Using the information:
(1) In the Claude Connector guide below, what is the single biggest factor in whether Claude picks the right tool?
(2) Extend the Claude Connector guide below by writing what would come next after its final sentence.
[[ Excerpted text, beginning ]]
When you send a message, Claude sees every tool name, description, and input schema from your connected connectors. It matches your request against tool descriptions to decide which tool to call and what arguments to pass. Clear, specific descriptions are the single biggest factor in whether Claude picks the right tool.
What makes a good Claude Connector tool description?
A good tool description says exactly what the tool does, what data it returns, and when Claude should call it. Avoid vague descriptions like "interact with the service." Instead write "Search open support tickets by keyword, status, or assignee. Returns ticket ID, title, status, priority, and assignee for each match." Include the return shape so Claude knows what to expect.
Should I use one big tool or many small tools in my Claude Connector?
Prefer small, focused tools over one large multi-purpose tool. Claude selects tools based on descriptions, and a tool that does five things needs a description complex enough to cover all five. Small tools with clear names and descriptions are easier for Claude to match to user intent. Group related read operations (search, get-by-id, list) as separate tools.
What Zod types should I use for Claude Connector tool schemas?
Use z.string() with .describe() for text inputs, z.enum() for fixed option sets (status filters, sort orders), z.number() for numeric inputs, z.boolean() for flags, and z.array() for lists. Always add .describe() to every field. Use .optional() for fields Claude should only pass when the user specifies them. Avoid z.any() or z.unknown() since Claude cannot reason about untyped fields.
What is the difference between structuredContent and text content in Claude Connector tools?
structuredContent is typed data that gets passed to your MCP App resource component via useToolData(). Use it when your tool has a UI component that renders the result. Text content (content with type text) goes directly into Claude conversation as text that Claude can reason over. Use text content for tools that return information Claude should summarize or discuss.
[[ Excerpted text, end ]]
[[ Excerpted data, beginning ]]
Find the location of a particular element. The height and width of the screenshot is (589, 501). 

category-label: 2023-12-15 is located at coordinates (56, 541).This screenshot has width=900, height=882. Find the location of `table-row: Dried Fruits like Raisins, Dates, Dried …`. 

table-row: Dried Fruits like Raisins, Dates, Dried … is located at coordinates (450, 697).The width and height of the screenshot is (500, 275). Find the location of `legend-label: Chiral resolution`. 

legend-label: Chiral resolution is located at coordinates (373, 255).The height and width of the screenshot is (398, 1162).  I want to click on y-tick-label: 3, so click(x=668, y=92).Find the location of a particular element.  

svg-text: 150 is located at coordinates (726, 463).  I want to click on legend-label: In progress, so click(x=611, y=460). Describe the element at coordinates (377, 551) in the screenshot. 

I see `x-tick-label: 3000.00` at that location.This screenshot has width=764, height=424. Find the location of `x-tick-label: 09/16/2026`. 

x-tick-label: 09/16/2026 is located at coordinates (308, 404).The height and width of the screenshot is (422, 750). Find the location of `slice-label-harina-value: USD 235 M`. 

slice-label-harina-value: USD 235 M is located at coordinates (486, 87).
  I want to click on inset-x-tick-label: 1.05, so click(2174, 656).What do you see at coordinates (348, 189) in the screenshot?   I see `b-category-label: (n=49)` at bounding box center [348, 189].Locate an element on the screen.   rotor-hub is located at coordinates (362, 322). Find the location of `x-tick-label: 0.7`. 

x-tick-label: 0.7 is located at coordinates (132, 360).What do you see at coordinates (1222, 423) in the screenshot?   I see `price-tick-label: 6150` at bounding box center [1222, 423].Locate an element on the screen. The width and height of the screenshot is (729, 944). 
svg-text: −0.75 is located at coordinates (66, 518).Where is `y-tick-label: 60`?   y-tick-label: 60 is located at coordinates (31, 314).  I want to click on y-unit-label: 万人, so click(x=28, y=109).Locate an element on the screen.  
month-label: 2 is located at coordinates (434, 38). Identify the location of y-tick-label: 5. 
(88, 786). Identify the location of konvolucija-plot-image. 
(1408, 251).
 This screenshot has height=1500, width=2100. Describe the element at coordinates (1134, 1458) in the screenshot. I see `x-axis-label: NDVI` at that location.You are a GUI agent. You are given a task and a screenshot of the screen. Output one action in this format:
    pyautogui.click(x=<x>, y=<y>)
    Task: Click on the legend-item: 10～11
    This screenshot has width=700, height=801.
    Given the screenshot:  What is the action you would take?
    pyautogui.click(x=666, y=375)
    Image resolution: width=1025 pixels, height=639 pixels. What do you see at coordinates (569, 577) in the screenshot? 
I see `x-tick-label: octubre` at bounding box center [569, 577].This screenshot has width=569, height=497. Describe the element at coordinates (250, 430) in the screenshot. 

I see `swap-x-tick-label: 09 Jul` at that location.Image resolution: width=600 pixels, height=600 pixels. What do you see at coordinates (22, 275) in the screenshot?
[[ Excerpted data, end ]]
Answers by item number:
(1) Clear, specific tool descriptions.

(2)
Do all Claude Connector tools need annotations?
Yes, if you plan to submit to the Connectors Directory. Every tool must include either readOnlyHint: true (for read operations) or destructiveHint: true (for write operations). Missing annotations cause 30% of Directory rejections. Even for custom connectors, annotations help Claude make safer decisions about when to call tools without asking for confirmation.
How do I test whether Claude calls my connector tools correctly?
Use sunpeak simulations to define expected tool inputs and outputs, then run automated tests with Playwright. Simulations let you verify that your tool renders the right UI for specific inputs without needing a Claude account. For end-to-end testing against real Claude, connect via ngrok and test each tool in a conversation.
Can multiple Claude Connector tools share the same UI component?
Yes. Multiple tool files can reference the same resource name in their tool config. This lets different tools (like search-tickets and get-ticket) provide different data to a shared UI component. The resource component receives whatever structuredContent the active tool returns via useToolData().